Airbnb donne du fil à retordre à la Ville d’Ottawa en matière de logements abordables.

Logements abordables: Airbnb contribue à diminuer l’offre

Airbnb donne du fil à retordre à la Ville d’Ottawa en matière de logements abordables.

Selon l’analyse de l’organisme Fairbnb intitulée Aborder la crise du logement d’Ottawa, jusqu’à 90 % des revenus estimés de l’entreprise proviennent d’un usage commercial dans les principaux quartiers d’Ottawa.

On parle ici de « propriétés qui ont été accommodées pour les touristes et qui sont louées à une intensité qu’il est peu probable qu’elles soient utilisées pour loger en permanence des locataires à long terme dans la ville ».

« L’augmentation rapide du nombre de locations commerciales à court terme réduit l’offre de logements » dans la capitale fédérale, peut-on lire dans le rapport.

Toujours selon cette coalition qui milite pour des règles équitables en matière de location de logement de courte durée, cette augmentation rapide du nombre de locations commerciales « crée toute une gamme de problèmes pour les quartiers résidentiels de la ville, allant des nuisances et du bruit aux risques pour la santé et la sécurité ».

Selon le porte-parole de Fairbnb Canada, Thorben Wieditz, « les quartiers Rideau-Vanier et Somerset sont les plus touchés par ce phénomène ».

« Quatre-vingt pour cent des annonces de Airbnb dans ces quartiers sont gérés par des opérateurs commerciaux et non pas par les propriétaires », signale-t-il.

Mardi après-midi, la conseillère du quartier Somerset, Catherine McKenney, ainsi que son homologue dans Rideau-Vanier, Mathieu Fleury, ont fait acte de présence à l’hôtel de ville pour s’exprimer sur la situation.

« Quand on va frapper aux portes des citoyens, c’est un sujet de conversation qui revient souvent, indique M. Fleury. Lorsque j’ai vu les statistiques, c’est vraiment là que je me suis rendu compte qu’il y avait un problème à ce niveau-là. »
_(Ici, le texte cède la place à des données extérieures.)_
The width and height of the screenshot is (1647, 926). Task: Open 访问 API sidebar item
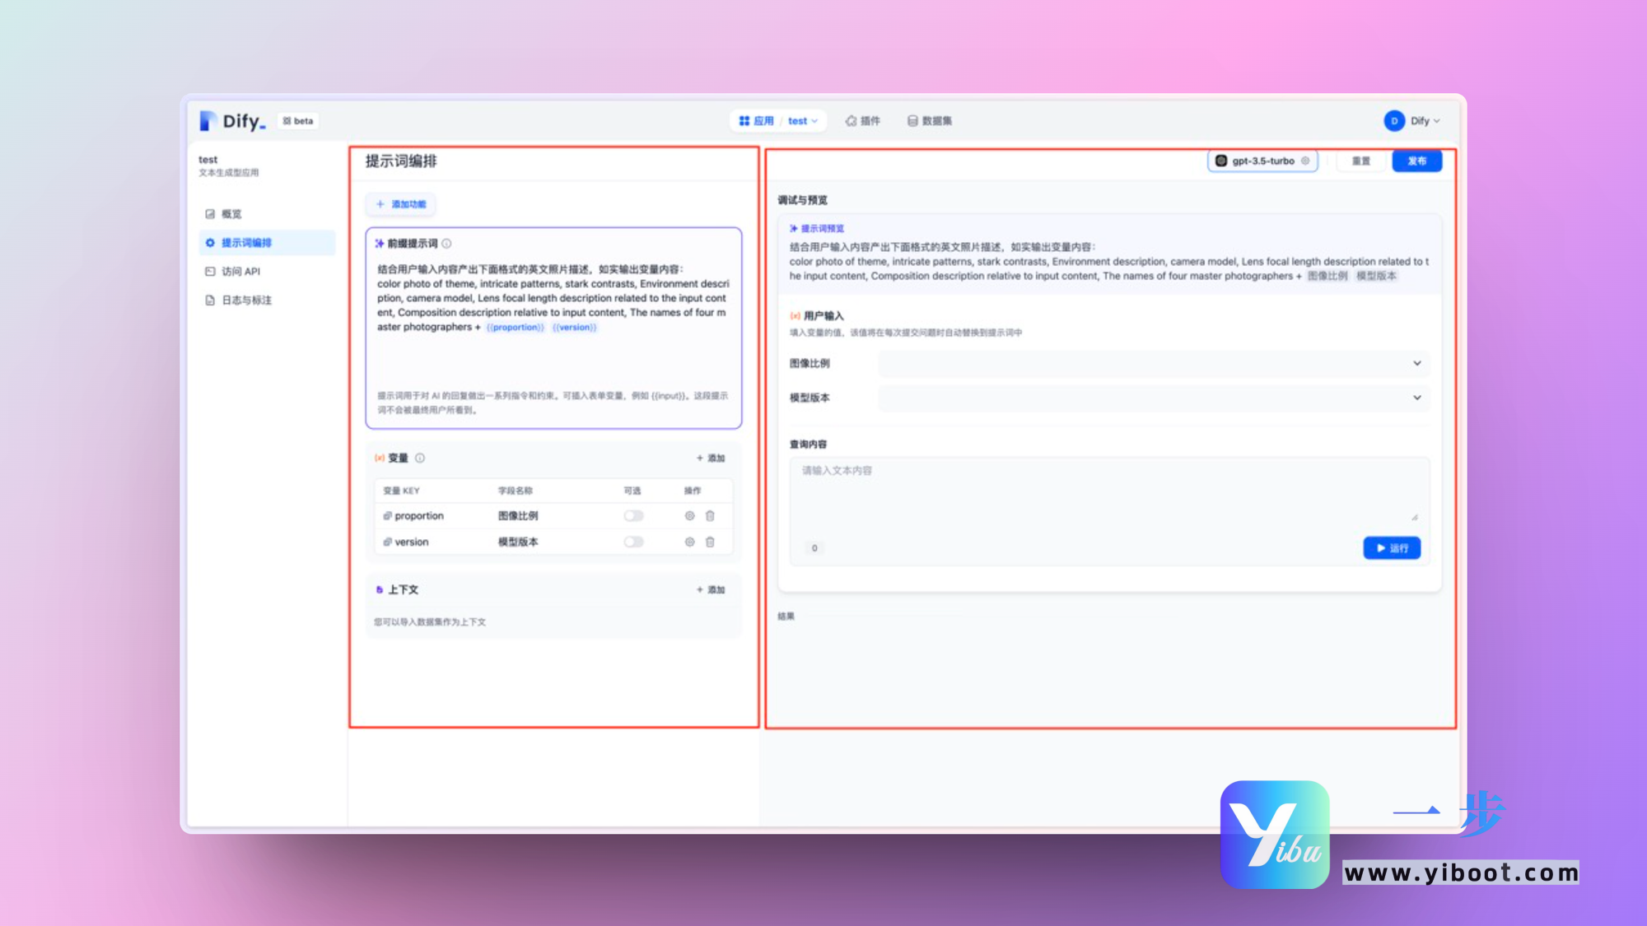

Les chiffres auxquels le conseiller fait référence sont alarmants. Seulement 16 propriétés par tranche de 1000 sont actuellement disponibles sur le marché du logement à long terme à Ottawa. Entre temps, pas moins de 2830 Airbnb sont annoncés dans la ville. Sur ce nombre, 1328 sont utilisés de façon commerciale.
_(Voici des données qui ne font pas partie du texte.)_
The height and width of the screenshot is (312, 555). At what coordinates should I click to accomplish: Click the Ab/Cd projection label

« Au quotidien, ça met encore plus de pression sur les gens qui se cherchent un logement, déplore Mme McKenney. Ces chiffres sont sérieux et on doit absolument faire quelque chose pour remédier à cette situation-là. »

Fairbnb y va même d’une recommandation.

« Si la Ville d’Ottawa se conformait au cadre réglementaire pour les locations à court terme de la Ville de Toronto, elle remettrait 1054 maisons entières sur le marché du logement à long terme », conclut l’organisme dans son rapport.

Le taux d’inoccupation dans la capitale fédérale se chiffre à un niveau historique de 1,6 %.